The function has one required input table and one optional input table. The required input table contains the data points to be clustered with one dimension in each column.
|Column Name||Data Type||Description|
|dimension_i||Any||Data for dimension i. The table has columns dimension_1 through dimension_n, where n is the number of dimensions. Each dimension is a feature by which to cluster the data. You need not specify n; the function determines it automatically.|
If you do not provide a value in the NumClusters argument, you must provide an initial seed table. This table has the same schema as the preceding table.
The function allows you to try different combinations of seeds to generate multiple models simultaneously. You can then compare the model metrics to find the best model. There are two ways to generate multiple models:
- You can specify multiple values in the NumClusters argument. For example, NumClusters('3', '3', '4') fits 3 models, two with 3 clusters and one model with 4 clusters. It is good practice to try multiple initializations when fitting KModes, which is why you might use the same number more than once.
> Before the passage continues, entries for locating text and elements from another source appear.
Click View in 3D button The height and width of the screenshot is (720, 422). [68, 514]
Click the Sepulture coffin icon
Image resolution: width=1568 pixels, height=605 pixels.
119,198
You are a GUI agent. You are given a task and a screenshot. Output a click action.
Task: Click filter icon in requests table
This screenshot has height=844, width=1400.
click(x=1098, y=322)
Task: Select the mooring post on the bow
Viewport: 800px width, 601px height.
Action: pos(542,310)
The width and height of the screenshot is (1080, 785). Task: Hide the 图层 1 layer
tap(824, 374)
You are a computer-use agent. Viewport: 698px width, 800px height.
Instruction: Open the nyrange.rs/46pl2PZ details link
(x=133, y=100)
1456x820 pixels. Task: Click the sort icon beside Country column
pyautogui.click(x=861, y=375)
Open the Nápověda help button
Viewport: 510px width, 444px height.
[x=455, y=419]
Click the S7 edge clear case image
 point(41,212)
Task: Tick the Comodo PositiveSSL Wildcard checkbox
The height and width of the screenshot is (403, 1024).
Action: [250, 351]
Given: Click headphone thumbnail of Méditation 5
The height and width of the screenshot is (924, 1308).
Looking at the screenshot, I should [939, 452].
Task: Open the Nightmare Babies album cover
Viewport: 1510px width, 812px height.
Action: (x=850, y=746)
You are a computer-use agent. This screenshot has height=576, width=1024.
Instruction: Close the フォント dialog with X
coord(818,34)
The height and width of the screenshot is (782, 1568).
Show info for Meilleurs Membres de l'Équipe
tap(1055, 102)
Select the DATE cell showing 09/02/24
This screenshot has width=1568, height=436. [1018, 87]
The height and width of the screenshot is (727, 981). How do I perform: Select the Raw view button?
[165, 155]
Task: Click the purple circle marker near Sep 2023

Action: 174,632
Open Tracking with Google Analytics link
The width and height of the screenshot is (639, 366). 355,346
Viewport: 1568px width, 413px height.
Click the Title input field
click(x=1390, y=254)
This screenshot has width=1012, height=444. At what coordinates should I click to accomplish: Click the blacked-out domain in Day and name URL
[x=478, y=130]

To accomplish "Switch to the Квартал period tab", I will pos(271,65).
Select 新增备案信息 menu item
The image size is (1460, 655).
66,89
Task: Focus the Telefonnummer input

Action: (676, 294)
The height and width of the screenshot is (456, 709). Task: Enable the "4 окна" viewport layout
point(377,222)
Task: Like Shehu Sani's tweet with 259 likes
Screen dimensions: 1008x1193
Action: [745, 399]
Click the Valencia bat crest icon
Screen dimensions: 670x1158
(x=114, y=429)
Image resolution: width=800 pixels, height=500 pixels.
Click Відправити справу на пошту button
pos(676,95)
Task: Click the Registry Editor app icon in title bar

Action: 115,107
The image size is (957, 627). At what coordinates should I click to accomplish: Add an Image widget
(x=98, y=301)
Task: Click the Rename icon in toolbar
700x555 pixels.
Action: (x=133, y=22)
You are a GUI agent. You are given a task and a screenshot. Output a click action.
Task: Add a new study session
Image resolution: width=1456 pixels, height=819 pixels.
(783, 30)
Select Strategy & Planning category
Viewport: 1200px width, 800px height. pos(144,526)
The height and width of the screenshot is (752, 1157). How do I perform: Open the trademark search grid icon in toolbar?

- You can use the function RandomSample to select multiple sets of rows from the input data table, and use these randomly selected samples as seeds. To do this, follow these steps:
Run RandomSample. Assign the argument NumSample a set of values x 1, x 2, …, x n where n is the number of different sets of rows to generate (this becomes the number of models later created by KModes) and x i is the number of seed rows to select for each model (this determines the number of clusters in model i later created by KModes).
Save the output of the RandomSample run to a table. This table has a column, set_id, that identifies each set of points.
In the KModes function call, set InitialSeedTable to the name of the table you generated, and specify ModelIdColumn('set_id').